* WORK INSTRUCTIONS: Lines from the beginning of the entries up to and including the one with "The width and height of the screenshot is (469, 494)." must be duplicated word for word; leave out all others.

Stored data
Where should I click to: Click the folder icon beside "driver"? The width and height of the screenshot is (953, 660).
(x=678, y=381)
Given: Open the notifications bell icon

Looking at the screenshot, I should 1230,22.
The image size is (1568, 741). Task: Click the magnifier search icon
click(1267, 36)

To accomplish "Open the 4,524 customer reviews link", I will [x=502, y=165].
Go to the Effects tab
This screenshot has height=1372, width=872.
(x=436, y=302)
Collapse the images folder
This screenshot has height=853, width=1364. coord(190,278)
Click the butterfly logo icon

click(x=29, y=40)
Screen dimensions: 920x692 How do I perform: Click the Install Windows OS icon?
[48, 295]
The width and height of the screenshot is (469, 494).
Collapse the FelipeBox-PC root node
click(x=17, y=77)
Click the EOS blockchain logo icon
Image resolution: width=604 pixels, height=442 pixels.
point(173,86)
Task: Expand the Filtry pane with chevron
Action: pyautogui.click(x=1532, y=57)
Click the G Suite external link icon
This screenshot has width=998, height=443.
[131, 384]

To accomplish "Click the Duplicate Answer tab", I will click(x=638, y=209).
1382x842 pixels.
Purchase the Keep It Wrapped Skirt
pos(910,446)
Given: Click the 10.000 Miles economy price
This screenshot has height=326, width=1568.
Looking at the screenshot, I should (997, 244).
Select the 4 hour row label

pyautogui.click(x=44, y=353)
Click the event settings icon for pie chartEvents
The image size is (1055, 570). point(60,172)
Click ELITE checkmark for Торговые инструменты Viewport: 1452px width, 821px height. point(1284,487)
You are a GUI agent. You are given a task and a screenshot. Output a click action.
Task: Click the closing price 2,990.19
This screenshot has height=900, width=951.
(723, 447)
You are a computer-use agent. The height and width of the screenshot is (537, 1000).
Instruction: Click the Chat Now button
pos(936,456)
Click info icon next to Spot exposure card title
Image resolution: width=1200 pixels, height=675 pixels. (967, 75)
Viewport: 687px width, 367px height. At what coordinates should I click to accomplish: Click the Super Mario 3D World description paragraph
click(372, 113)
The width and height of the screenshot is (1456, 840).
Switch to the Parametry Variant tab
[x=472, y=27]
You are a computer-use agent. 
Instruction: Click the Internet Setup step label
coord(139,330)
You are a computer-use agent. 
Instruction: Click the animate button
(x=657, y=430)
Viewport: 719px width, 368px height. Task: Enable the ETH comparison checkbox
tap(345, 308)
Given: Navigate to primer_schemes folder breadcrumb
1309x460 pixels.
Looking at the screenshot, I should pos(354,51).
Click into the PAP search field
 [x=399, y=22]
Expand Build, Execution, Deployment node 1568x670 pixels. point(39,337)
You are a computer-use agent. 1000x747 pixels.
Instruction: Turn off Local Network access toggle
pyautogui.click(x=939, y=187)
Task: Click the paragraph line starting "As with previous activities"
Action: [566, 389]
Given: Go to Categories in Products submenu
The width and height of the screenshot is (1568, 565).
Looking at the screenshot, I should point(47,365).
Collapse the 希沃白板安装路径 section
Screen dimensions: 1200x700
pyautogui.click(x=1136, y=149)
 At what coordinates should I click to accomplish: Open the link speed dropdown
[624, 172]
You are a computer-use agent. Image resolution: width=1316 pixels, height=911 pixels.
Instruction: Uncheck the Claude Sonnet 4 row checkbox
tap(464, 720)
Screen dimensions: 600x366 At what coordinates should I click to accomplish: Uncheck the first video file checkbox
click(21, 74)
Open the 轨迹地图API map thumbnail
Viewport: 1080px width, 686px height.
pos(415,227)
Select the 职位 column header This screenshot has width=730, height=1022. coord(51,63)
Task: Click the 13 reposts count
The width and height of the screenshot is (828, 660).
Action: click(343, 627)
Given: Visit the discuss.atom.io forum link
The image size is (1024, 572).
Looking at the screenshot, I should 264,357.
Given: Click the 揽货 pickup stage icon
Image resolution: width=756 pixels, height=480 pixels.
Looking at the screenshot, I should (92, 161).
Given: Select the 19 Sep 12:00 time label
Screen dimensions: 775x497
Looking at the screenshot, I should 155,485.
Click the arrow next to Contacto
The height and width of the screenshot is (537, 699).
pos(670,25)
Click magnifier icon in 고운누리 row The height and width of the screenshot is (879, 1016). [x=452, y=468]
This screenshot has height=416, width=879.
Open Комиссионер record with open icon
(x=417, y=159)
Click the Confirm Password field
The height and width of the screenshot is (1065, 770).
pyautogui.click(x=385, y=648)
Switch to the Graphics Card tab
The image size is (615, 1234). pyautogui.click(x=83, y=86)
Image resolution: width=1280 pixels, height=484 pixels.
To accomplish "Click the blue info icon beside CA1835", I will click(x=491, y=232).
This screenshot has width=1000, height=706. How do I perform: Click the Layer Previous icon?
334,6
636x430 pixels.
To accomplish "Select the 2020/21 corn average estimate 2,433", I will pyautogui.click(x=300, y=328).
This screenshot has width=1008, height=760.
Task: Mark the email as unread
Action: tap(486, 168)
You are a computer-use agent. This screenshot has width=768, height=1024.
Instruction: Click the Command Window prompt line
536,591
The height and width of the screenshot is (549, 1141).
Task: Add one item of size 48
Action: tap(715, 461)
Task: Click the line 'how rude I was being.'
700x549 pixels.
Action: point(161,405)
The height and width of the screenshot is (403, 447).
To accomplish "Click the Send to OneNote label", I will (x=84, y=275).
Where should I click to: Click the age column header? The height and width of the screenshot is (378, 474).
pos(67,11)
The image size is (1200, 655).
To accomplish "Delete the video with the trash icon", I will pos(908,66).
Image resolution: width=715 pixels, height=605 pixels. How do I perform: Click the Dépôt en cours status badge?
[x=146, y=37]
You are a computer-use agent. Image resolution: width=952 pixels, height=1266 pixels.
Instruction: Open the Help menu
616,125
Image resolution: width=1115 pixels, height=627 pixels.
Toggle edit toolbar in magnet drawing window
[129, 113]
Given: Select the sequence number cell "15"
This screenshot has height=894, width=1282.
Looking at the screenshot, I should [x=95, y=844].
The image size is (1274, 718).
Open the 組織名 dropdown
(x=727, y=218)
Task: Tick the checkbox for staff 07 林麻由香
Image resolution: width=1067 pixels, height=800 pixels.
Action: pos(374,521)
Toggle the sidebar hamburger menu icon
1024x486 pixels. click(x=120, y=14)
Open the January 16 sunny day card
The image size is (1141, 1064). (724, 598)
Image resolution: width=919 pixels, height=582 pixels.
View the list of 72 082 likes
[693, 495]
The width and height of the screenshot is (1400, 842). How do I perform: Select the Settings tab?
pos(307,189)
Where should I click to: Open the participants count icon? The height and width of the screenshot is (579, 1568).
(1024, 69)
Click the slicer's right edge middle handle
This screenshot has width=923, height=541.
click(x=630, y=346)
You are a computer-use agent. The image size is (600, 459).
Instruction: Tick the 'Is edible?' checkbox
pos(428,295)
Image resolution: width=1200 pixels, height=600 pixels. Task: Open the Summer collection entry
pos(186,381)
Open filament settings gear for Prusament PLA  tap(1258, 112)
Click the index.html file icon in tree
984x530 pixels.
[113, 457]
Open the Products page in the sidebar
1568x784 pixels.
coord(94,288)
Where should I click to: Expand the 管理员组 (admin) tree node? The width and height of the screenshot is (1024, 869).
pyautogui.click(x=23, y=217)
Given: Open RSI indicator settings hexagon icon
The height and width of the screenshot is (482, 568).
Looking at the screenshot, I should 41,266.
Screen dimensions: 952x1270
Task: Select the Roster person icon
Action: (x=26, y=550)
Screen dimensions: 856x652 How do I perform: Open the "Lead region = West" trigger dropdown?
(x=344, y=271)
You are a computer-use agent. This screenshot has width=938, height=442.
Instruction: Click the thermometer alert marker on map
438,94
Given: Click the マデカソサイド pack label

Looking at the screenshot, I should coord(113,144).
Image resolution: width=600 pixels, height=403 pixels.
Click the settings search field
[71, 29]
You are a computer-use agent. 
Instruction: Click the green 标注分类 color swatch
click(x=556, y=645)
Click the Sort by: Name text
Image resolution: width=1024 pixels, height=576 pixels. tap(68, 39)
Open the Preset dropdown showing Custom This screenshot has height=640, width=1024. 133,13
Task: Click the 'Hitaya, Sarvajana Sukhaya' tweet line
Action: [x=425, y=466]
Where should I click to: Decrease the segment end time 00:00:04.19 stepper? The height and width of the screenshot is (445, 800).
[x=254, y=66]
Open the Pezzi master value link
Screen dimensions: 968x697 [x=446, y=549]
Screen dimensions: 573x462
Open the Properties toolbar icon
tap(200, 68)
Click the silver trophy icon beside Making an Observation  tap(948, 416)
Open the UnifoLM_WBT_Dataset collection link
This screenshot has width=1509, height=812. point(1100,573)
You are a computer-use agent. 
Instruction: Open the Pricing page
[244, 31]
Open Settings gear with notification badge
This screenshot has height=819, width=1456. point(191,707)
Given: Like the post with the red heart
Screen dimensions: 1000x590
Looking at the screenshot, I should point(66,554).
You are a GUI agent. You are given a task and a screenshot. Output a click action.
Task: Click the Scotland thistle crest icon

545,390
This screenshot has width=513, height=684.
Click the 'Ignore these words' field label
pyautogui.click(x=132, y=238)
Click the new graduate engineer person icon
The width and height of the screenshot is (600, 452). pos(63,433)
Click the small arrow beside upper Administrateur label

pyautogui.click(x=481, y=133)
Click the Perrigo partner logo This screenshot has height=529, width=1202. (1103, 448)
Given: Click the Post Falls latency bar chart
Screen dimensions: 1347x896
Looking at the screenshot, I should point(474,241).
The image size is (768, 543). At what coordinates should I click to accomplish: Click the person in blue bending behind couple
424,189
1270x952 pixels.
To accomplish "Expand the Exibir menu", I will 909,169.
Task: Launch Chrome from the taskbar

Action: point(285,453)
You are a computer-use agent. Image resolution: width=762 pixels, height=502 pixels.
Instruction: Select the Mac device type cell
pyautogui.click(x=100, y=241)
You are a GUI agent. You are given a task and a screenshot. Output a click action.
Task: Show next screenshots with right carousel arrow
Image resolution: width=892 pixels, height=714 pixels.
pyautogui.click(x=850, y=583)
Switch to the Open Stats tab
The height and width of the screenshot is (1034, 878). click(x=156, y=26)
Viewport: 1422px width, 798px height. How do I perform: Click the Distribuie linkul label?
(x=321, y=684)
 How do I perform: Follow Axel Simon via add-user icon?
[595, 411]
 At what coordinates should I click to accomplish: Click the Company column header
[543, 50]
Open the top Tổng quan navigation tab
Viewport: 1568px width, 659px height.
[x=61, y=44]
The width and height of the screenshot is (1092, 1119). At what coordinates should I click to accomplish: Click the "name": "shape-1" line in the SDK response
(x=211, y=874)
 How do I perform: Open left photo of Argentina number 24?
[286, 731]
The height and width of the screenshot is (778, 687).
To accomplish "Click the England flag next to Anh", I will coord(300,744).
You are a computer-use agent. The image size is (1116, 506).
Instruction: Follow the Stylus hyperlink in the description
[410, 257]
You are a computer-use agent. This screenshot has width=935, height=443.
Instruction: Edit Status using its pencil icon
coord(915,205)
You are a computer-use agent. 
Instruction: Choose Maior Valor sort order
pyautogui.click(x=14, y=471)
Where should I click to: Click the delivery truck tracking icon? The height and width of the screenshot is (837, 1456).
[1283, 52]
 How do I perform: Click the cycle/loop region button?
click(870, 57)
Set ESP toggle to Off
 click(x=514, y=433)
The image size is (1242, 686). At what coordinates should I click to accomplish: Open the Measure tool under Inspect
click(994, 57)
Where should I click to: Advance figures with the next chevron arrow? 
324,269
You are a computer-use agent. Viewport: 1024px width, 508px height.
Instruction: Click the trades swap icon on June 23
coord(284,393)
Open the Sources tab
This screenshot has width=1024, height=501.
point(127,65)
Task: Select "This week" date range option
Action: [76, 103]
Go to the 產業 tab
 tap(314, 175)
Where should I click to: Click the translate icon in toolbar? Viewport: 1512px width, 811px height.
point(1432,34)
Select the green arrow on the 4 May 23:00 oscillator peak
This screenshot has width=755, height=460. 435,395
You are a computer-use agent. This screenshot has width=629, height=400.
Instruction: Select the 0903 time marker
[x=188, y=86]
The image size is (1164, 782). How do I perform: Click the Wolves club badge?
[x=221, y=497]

* TASK RESPONSE:
Where should I click to: Click the folder icon beside "driver"? The width and height of the screenshot is (953, 660).
(x=678, y=381)
Given: Open the notifications bell icon

Looking at the screenshot, I should 1230,22.
The image size is (1568, 741). Task: Click the magnifier search icon
click(1267, 36)

To accomplish "Open the 4,524 customer reviews link", I will [x=502, y=165].
Go to the Effects tab
This screenshot has height=1372, width=872.
(x=436, y=302)
Collapse the images folder
This screenshot has height=853, width=1364. coord(190,278)
Click the butterfly logo icon

click(x=29, y=40)
Screen dimensions: 920x692 How do I perform: Click the Install Windows OS icon?
[48, 295]
The width and height of the screenshot is (469, 494).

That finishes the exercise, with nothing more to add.